* GIVEN INFORMATION
+ + +
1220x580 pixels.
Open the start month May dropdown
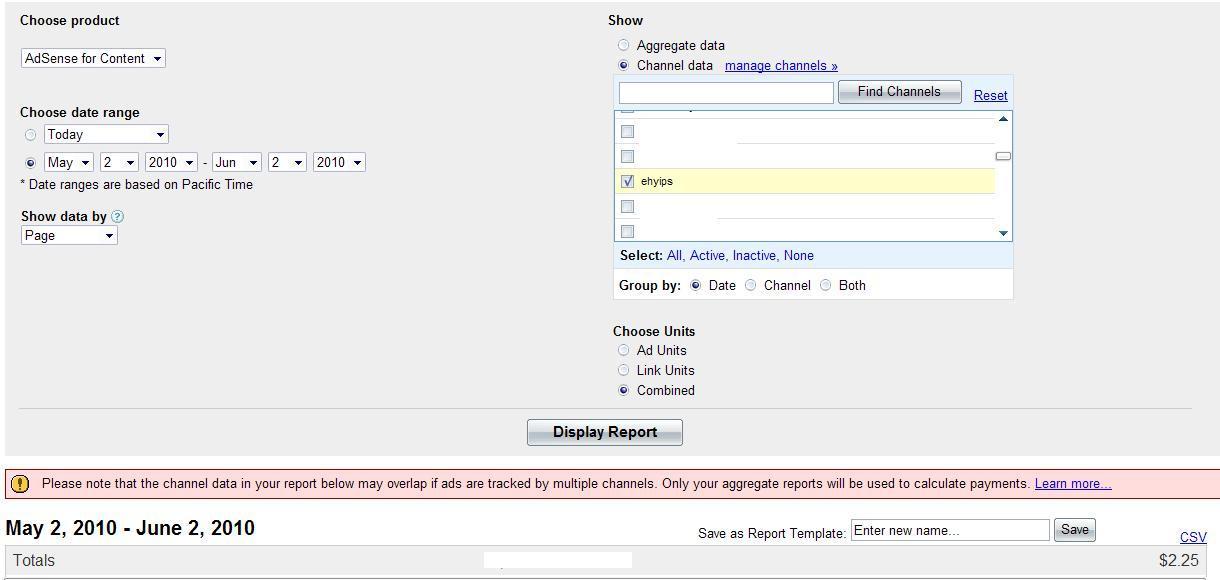click(x=69, y=162)
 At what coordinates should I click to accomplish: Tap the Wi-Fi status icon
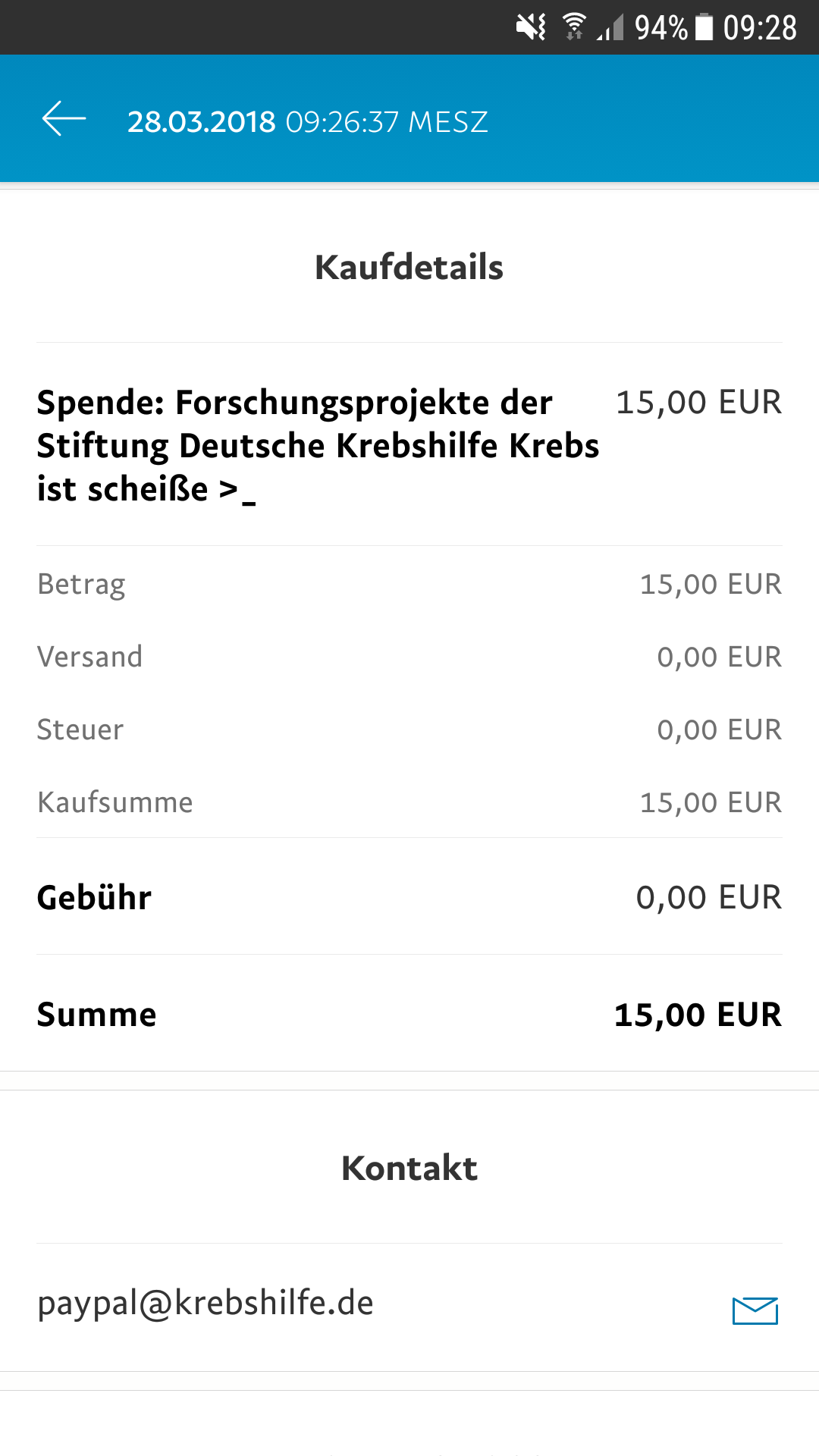(x=574, y=27)
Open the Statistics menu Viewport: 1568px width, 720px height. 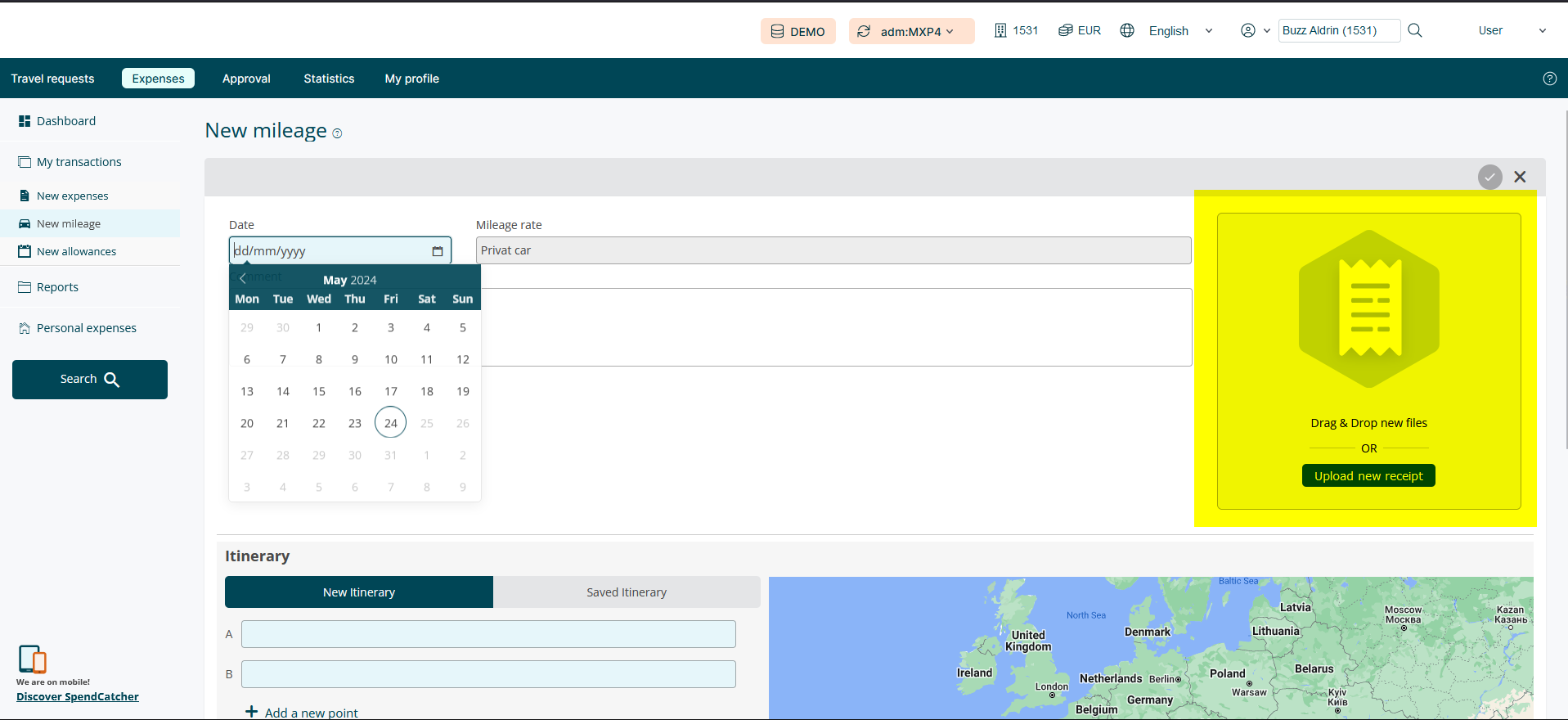point(329,79)
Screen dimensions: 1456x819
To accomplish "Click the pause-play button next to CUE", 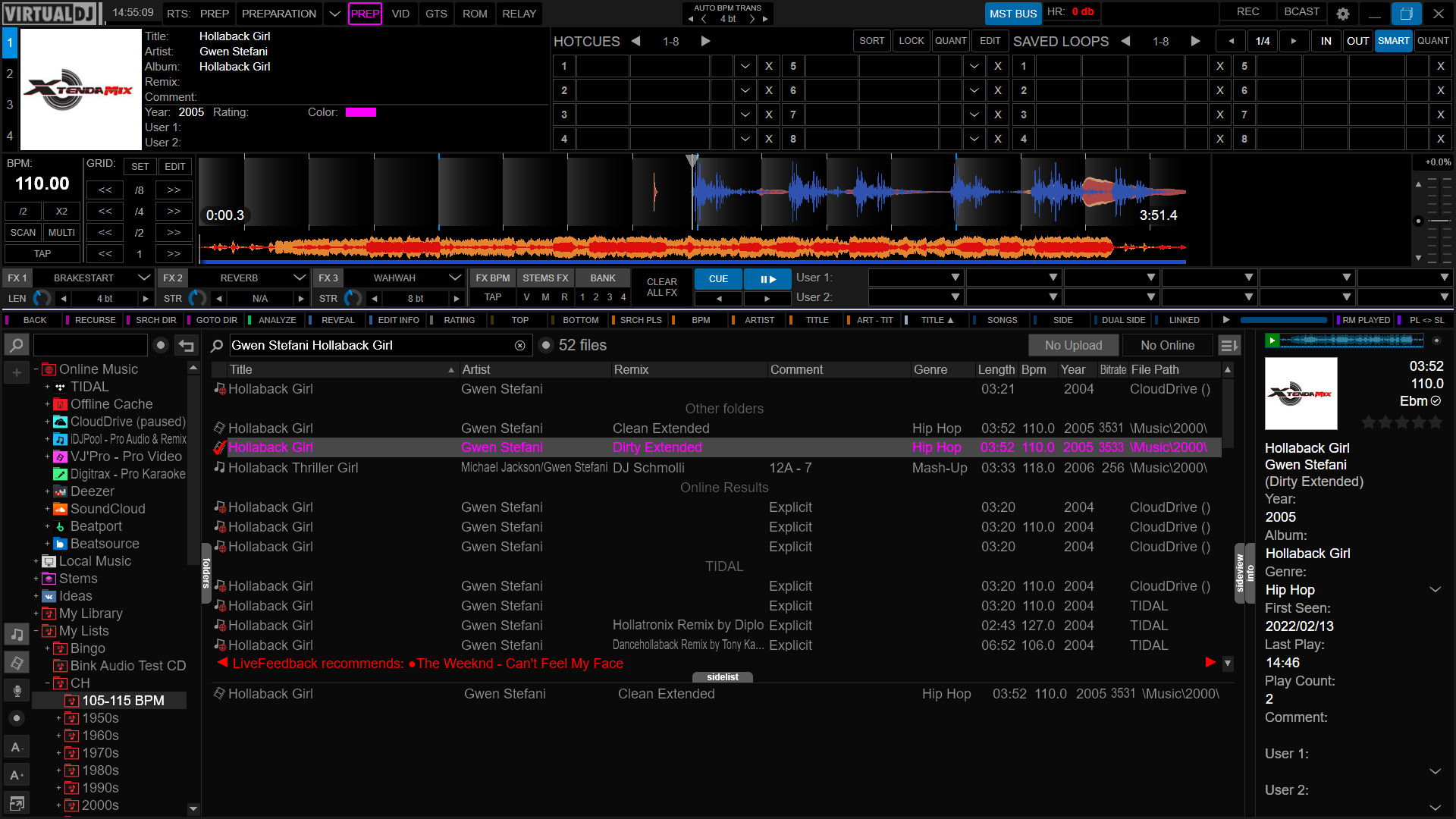I will coord(767,279).
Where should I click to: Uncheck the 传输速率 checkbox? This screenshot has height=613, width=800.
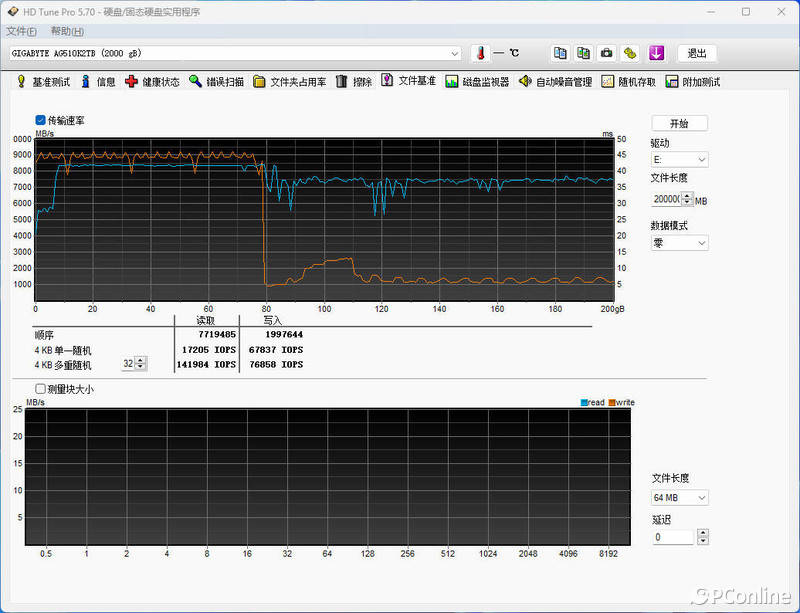[x=41, y=120]
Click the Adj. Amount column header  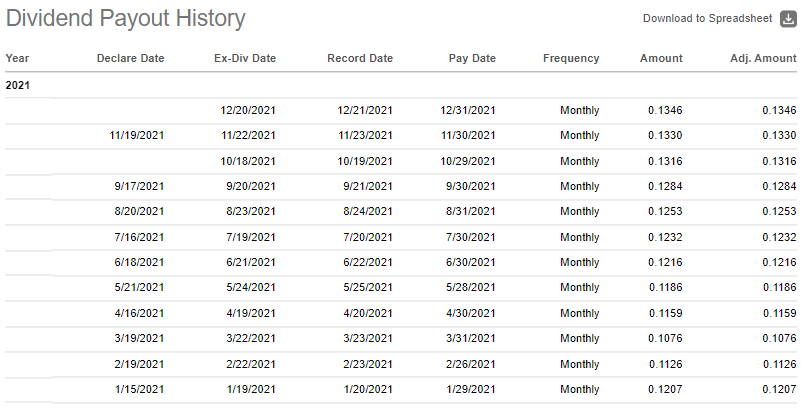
+ + +
Reproduce the entries verbatim, starting at the line that contains "Where should I" and ending at the last line of the entries, with both ends included. Leave the pictures out of your answer.

* OUTPUT OF THE EXERCISE
Where should I click to: Uncheck the 传输速率 checkbox? This screenshot has height=613, width=800.
[x=41, y=120]
Click the Adj. Amount column header  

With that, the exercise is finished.